## TASK
Give again, exactly as written, each line of the material below starting at the line that contains "This screenshot has height=489, width=868." and ending at the line that contains "Task: Activate the Hand tool". Both ends count, and no other line does.

SUPPLIED MATERIAL Start Marker

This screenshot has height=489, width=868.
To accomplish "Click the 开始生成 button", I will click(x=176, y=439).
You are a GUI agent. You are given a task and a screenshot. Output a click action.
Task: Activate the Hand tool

SUPPLIED MATERIAL End Marker
SUPPLIED MATERIAL Start Marker

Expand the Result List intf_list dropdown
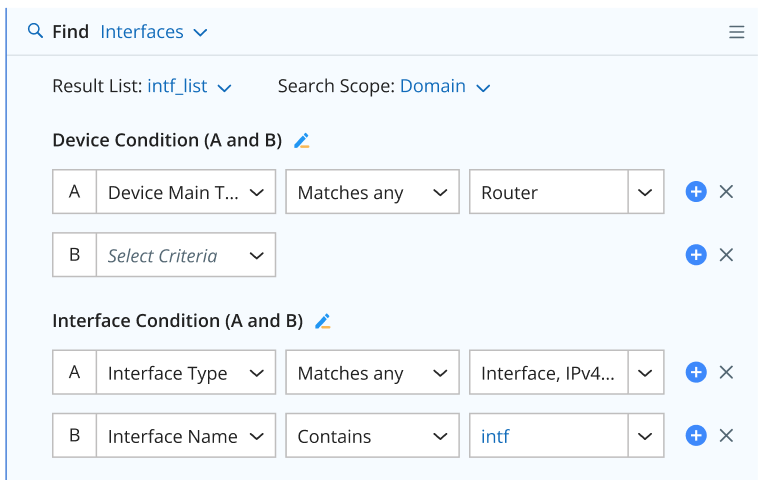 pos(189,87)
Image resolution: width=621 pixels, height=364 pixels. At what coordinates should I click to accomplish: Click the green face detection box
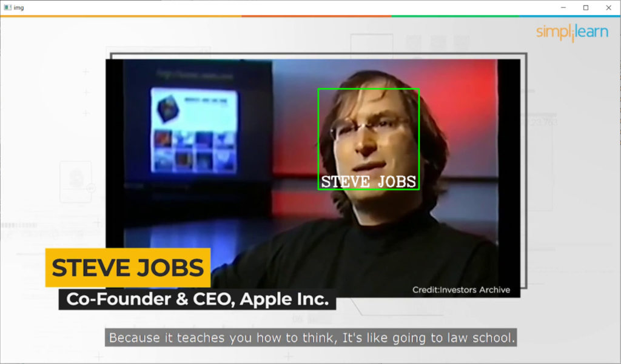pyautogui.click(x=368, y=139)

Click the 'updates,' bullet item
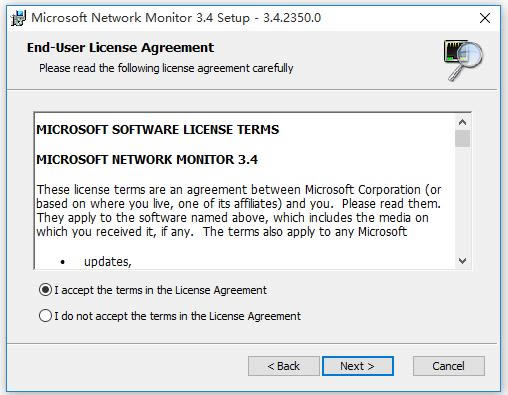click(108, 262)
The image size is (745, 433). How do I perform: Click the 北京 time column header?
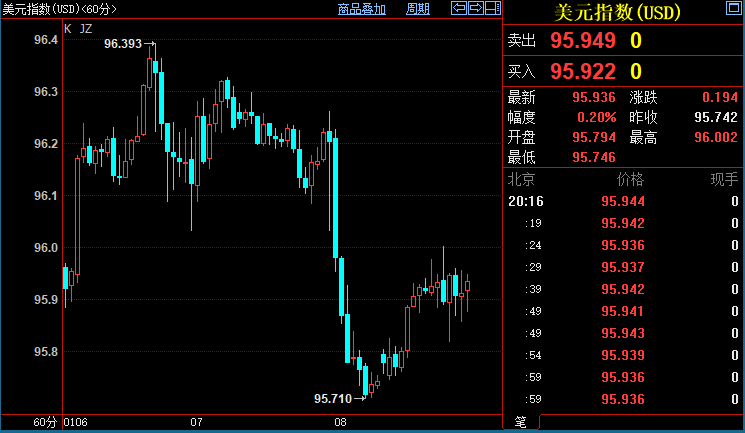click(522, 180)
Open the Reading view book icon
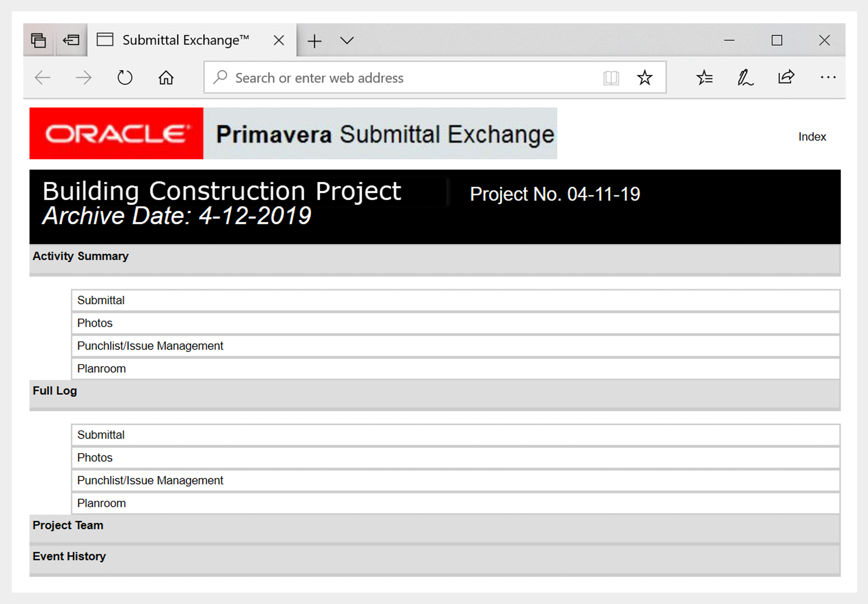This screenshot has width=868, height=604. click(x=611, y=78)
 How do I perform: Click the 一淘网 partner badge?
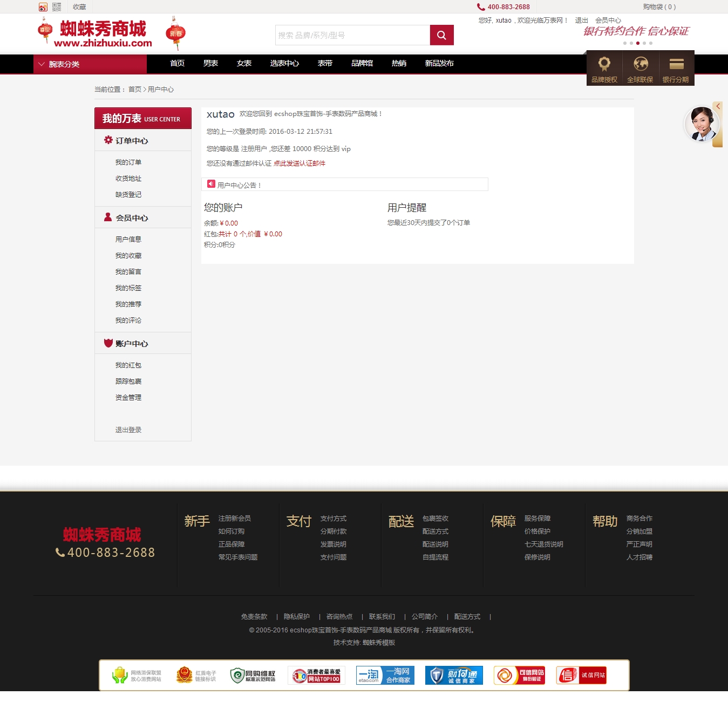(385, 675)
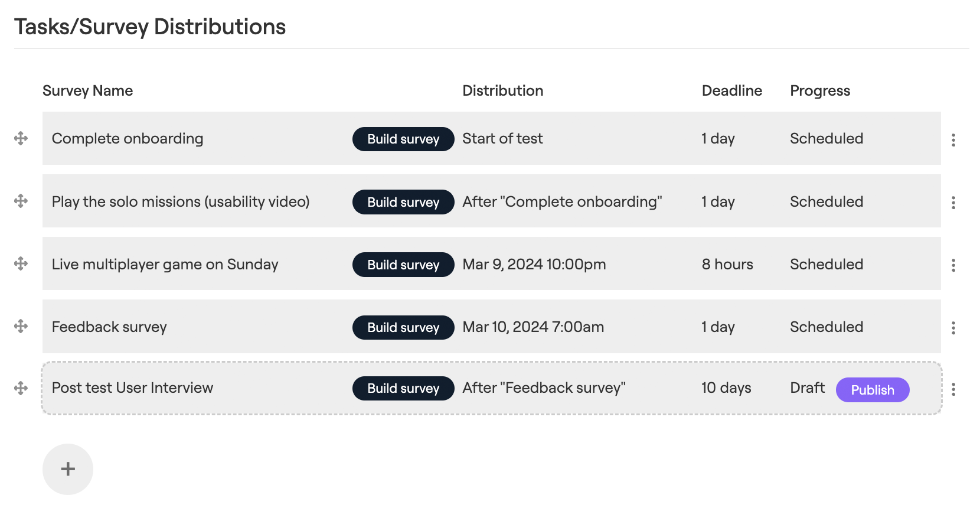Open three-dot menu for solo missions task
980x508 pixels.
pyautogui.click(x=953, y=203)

SUPPLIED MATERIAL End Marker
SUPPLIED MATERIAL Start Marker

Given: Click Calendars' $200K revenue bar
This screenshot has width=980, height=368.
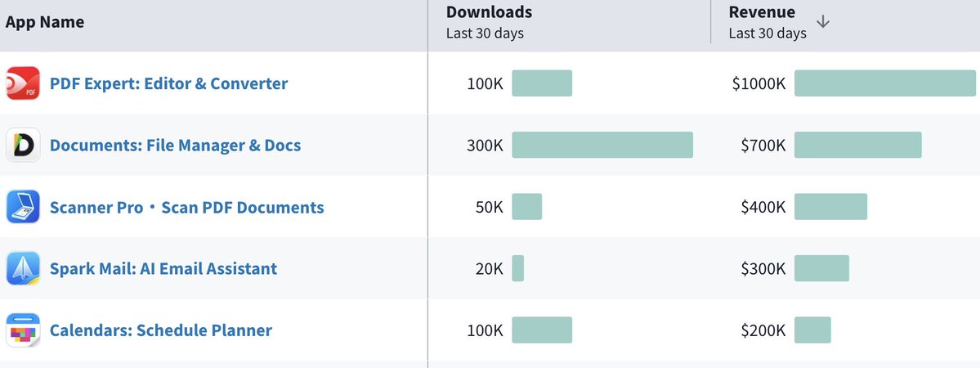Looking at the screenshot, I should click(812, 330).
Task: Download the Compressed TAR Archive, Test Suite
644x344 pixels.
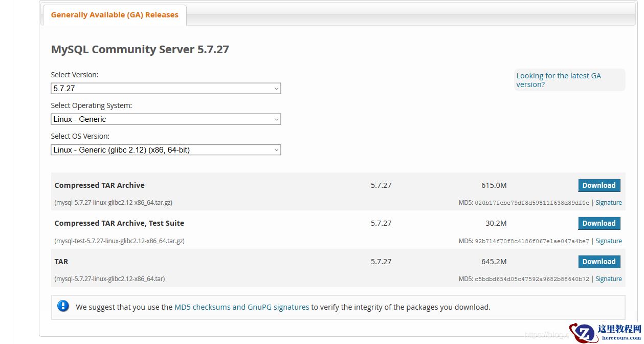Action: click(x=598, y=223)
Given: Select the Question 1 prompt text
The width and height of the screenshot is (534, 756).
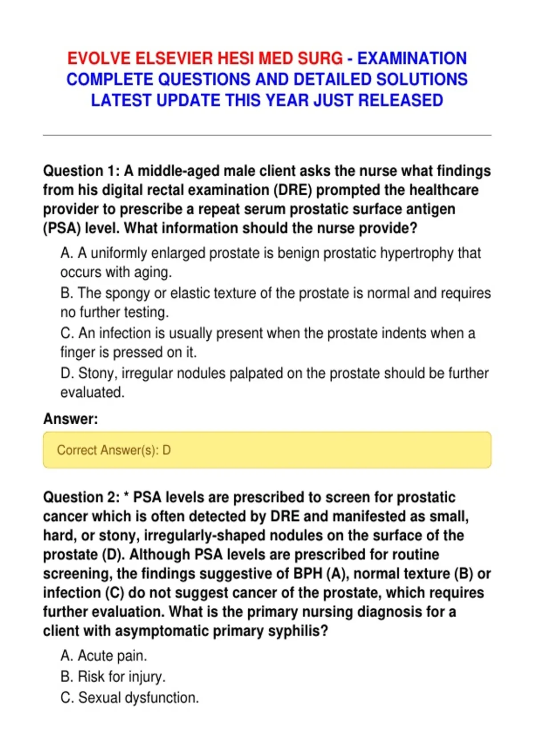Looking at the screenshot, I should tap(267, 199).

SUPPLIED MATERIAL End Marker

## FINISHED TASK
This screenshot has height=489, width=868.
To accomplish "Click the 开始生成 button", I will click(x=176, y=439).
You are a GUI agent. You are given a task and a screenshot. Output a click action.
Task: Activate the Hand tool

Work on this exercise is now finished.